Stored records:
____________

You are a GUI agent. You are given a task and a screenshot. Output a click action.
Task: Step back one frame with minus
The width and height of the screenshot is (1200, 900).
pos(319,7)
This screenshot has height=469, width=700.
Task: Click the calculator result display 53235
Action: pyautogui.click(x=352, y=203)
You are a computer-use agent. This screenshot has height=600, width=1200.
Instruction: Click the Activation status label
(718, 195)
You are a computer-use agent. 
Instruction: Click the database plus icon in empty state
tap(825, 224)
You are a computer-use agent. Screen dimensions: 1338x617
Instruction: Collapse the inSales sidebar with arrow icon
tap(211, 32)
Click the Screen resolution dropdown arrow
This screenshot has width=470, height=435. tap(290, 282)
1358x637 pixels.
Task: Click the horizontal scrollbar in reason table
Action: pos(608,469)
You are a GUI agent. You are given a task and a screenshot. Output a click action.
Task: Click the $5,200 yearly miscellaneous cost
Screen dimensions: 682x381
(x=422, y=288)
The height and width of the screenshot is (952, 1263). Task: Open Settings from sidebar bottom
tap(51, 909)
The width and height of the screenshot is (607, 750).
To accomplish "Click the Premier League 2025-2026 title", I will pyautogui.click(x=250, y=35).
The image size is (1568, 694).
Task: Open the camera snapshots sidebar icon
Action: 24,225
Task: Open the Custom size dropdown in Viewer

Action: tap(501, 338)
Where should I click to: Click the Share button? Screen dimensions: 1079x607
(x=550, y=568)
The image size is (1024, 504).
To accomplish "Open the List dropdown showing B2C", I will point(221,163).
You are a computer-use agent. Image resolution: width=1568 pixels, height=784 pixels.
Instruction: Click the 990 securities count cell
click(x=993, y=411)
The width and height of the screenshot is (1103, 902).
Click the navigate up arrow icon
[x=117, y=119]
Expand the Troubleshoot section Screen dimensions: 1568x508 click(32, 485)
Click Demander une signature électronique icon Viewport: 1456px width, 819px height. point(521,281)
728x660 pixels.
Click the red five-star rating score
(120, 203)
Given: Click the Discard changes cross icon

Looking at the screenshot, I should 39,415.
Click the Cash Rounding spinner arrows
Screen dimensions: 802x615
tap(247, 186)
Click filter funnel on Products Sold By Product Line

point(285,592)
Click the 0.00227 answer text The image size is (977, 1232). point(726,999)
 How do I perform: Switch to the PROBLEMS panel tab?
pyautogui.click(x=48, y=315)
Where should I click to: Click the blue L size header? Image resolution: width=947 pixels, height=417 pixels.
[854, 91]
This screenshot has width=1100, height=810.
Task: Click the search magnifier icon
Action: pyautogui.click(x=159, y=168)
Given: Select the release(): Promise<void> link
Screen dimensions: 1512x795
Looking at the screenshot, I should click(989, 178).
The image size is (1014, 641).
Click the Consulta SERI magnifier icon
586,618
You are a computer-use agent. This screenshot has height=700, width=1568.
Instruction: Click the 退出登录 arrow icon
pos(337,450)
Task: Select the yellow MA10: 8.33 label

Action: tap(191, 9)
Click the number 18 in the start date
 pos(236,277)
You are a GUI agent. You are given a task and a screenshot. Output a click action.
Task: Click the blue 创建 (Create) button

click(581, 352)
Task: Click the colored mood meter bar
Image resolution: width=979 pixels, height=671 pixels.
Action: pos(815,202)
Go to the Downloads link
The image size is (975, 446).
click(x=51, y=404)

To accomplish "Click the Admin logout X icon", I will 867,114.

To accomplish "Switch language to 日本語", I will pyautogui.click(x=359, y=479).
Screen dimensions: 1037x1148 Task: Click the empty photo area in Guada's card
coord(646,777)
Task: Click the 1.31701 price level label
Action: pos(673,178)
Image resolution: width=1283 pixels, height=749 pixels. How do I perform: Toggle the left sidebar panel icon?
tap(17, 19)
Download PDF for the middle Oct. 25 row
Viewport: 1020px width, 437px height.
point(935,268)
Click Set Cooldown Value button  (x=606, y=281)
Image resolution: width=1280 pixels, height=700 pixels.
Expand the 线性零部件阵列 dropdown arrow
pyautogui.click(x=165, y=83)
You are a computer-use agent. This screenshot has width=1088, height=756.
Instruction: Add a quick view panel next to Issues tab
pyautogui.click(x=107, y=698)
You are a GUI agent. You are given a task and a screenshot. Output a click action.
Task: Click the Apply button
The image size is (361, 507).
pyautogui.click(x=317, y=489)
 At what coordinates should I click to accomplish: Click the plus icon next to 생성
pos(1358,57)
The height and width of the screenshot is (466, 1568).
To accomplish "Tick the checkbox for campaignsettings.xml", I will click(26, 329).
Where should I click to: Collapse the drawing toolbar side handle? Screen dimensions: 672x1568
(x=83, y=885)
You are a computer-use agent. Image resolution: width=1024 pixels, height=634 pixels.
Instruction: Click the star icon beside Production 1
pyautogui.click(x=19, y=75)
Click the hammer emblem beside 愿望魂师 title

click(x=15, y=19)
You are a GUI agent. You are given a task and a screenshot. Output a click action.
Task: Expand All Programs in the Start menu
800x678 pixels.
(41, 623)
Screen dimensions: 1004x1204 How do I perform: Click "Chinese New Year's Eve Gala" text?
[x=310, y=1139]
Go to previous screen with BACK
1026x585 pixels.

____________

» What the exercise asks
Set the lines down exactly as they stand, beginning at the one that contains "800x678 pixels." and stopping after the last line of the entries above.

» Finished task
800x678 pixels.
(41, 623)
Screen dimensions: 1004x1204 How do I perform: Click "Chinese New Year's Eve Gala" text?
[x=310, y=1139]
Go to previous screen with BACK
1026x585 pixels.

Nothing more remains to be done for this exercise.